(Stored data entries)

* * *

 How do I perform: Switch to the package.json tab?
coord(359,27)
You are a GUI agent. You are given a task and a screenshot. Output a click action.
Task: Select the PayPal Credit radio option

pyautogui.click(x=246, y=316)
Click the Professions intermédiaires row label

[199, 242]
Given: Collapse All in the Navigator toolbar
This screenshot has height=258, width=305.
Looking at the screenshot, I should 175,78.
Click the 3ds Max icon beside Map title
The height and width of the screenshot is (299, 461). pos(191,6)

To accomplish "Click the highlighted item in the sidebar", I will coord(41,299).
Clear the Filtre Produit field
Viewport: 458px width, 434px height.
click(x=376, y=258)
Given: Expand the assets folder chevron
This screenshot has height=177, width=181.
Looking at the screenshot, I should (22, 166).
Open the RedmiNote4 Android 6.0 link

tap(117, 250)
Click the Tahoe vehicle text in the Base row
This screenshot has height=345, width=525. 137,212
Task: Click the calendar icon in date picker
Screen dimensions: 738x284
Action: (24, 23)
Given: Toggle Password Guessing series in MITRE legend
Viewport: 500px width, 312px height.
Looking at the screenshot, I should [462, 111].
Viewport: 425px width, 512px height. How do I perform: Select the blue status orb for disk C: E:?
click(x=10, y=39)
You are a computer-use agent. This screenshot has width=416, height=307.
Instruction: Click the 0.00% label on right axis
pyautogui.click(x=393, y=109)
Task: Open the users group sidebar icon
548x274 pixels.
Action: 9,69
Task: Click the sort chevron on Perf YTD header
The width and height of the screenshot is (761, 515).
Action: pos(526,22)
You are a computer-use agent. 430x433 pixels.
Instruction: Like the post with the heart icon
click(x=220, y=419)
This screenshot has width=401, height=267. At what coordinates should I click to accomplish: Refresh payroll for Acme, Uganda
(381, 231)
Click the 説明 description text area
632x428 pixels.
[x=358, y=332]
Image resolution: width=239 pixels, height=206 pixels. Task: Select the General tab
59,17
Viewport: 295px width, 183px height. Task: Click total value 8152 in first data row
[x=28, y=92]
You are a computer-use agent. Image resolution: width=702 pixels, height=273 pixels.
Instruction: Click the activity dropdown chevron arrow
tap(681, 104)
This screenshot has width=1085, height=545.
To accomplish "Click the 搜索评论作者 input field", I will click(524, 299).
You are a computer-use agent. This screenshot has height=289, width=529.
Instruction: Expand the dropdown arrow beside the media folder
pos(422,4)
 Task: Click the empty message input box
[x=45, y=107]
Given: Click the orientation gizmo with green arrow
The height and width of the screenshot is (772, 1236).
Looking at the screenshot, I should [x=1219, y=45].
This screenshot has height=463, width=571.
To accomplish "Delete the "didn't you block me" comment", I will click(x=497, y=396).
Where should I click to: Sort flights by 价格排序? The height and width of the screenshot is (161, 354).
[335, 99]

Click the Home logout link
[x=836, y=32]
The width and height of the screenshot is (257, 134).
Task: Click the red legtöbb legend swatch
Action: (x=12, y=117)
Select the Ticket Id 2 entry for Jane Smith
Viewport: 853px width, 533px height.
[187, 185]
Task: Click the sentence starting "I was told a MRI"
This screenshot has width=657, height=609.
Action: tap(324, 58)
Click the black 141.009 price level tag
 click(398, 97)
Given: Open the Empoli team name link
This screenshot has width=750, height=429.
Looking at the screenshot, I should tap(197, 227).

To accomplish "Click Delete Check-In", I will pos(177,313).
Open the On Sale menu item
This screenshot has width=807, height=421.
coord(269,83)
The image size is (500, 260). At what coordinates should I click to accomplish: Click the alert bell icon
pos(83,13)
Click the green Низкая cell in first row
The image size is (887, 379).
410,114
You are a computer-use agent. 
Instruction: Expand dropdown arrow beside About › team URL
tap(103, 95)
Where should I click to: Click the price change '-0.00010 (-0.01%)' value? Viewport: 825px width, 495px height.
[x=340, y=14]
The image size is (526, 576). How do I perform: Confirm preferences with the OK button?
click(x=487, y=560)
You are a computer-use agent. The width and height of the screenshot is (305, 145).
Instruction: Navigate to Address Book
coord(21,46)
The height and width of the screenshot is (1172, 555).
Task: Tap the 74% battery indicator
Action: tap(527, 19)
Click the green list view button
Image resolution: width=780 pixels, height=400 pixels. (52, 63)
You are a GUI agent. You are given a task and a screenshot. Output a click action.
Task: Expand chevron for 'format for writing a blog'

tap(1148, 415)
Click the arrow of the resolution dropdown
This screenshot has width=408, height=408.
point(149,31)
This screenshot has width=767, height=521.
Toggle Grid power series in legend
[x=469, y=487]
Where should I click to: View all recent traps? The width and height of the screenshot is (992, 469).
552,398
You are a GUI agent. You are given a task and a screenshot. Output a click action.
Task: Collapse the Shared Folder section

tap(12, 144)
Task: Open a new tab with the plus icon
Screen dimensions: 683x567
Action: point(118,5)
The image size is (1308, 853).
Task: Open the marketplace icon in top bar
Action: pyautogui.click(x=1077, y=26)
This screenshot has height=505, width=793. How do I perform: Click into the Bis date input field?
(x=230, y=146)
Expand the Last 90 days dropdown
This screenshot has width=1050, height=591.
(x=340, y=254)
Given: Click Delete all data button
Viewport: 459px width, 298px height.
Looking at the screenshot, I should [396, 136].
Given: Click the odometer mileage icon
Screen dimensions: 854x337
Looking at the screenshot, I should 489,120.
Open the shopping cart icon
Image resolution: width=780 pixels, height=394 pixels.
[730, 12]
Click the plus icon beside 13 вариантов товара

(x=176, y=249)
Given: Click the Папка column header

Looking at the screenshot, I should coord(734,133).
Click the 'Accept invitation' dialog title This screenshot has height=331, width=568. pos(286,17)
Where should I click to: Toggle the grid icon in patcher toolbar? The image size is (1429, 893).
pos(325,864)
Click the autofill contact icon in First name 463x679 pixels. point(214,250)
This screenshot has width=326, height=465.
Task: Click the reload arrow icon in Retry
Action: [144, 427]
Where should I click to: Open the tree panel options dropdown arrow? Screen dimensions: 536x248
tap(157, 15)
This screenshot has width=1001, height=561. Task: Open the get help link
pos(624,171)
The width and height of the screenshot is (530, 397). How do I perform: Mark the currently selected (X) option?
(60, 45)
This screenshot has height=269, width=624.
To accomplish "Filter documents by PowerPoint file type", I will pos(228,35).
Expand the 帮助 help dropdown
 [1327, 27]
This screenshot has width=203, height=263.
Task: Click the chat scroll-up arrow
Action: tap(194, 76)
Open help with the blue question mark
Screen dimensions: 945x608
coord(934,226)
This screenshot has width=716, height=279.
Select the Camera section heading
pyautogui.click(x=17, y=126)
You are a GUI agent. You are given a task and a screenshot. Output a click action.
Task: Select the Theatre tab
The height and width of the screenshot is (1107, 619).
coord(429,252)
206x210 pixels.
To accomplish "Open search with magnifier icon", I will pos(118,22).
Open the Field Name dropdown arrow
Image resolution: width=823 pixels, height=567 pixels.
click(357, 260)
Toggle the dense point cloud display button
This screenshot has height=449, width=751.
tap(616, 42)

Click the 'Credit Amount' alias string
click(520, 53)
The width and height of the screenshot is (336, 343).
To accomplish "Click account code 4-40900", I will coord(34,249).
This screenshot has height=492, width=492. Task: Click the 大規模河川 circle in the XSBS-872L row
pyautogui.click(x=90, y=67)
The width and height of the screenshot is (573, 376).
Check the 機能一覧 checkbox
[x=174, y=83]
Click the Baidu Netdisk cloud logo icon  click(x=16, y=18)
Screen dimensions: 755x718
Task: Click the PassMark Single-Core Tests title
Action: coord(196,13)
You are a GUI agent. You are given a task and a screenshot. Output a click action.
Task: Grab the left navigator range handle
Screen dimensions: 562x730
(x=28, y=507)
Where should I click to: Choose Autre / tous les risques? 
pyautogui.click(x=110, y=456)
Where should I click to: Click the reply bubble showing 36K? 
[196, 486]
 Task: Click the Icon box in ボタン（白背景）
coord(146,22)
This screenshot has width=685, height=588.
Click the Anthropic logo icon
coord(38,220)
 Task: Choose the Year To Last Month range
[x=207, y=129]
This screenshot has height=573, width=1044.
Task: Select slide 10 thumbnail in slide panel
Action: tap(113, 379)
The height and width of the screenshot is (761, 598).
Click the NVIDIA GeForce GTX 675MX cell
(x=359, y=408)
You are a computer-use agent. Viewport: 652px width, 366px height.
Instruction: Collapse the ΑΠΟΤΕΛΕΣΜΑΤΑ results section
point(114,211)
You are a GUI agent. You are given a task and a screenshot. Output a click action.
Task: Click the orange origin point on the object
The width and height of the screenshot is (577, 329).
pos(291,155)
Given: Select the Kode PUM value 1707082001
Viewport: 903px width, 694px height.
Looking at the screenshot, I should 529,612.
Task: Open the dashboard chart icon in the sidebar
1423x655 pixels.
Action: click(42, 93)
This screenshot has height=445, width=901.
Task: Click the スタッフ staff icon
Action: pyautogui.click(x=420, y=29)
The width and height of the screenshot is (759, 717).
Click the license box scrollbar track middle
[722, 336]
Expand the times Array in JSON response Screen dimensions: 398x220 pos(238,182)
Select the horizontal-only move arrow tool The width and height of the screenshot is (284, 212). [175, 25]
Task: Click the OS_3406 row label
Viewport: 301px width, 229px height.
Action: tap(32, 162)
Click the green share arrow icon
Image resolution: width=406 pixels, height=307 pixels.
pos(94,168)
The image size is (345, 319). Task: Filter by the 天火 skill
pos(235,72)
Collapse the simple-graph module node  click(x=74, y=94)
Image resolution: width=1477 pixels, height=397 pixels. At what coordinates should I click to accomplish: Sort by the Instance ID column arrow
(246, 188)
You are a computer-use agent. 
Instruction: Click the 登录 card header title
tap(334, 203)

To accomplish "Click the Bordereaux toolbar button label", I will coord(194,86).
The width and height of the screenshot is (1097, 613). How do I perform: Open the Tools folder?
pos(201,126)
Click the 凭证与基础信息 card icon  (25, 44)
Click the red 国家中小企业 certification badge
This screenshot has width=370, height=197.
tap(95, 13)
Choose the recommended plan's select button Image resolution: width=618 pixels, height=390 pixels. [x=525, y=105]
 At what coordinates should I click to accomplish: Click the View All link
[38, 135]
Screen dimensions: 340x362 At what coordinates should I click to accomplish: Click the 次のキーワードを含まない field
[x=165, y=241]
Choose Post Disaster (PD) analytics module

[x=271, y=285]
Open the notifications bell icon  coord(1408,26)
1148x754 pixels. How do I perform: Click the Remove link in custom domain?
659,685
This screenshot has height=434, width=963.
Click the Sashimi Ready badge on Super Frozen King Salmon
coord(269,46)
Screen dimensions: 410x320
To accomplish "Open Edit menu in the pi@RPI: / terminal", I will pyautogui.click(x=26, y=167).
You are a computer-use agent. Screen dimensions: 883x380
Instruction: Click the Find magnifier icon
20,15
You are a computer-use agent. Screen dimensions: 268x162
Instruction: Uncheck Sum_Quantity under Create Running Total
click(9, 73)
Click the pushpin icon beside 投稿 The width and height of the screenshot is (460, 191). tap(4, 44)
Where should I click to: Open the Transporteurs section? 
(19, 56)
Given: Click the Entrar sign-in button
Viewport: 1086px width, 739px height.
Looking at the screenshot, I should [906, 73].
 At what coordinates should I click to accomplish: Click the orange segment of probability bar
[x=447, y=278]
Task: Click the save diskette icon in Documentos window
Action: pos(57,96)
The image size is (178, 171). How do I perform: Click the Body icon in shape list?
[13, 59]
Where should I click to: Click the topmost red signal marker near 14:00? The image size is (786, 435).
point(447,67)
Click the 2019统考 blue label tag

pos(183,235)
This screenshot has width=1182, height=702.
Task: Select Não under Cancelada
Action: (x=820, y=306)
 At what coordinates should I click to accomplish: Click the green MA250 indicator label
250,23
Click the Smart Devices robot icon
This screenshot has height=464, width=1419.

* * *

◆ WORK TASK
The required output is the stretch of entries above from the line containing "You are a computer-use agent. The" through the line containing "Task: Open a new tab with the plus icon", reproduced exactly.

◆ EXERCISE SOLUTION
You are a computer-use agent. The width and height of the screenshot is (305, 145).
Instruction: Navigate to Address Book
coord(21,46)
The height and width of the screenshot is (1172, 555).
Task: Tap the 74% battery indicator
Action: tap(527, 19)
Click the green list view button
Image resolution: width=780 pixels, height=400 pixels. (52, 63)
You are a GUI agent. You are given a task and a screenshot. Output a click action.
Task: Expand chevron for 'format for writing a blog'

tap(1148, 415)
Click the arrow of the resolution dropdown
This screenshot has width=408, height=408.
point(149,31)
This screenshot has width=767, height=521.
Toggle Grid power series in legend
[x=469, y=487]
Where should I click to: View all recent traps? The width and height of the screenshot is (992, 469).
552,398
You are a GUI agent. You are given a task and a screenshot. Output a click action.
Task: Collapse the Shared Folder section

tap(12, 144)
Task: Open a new tab with the plus icon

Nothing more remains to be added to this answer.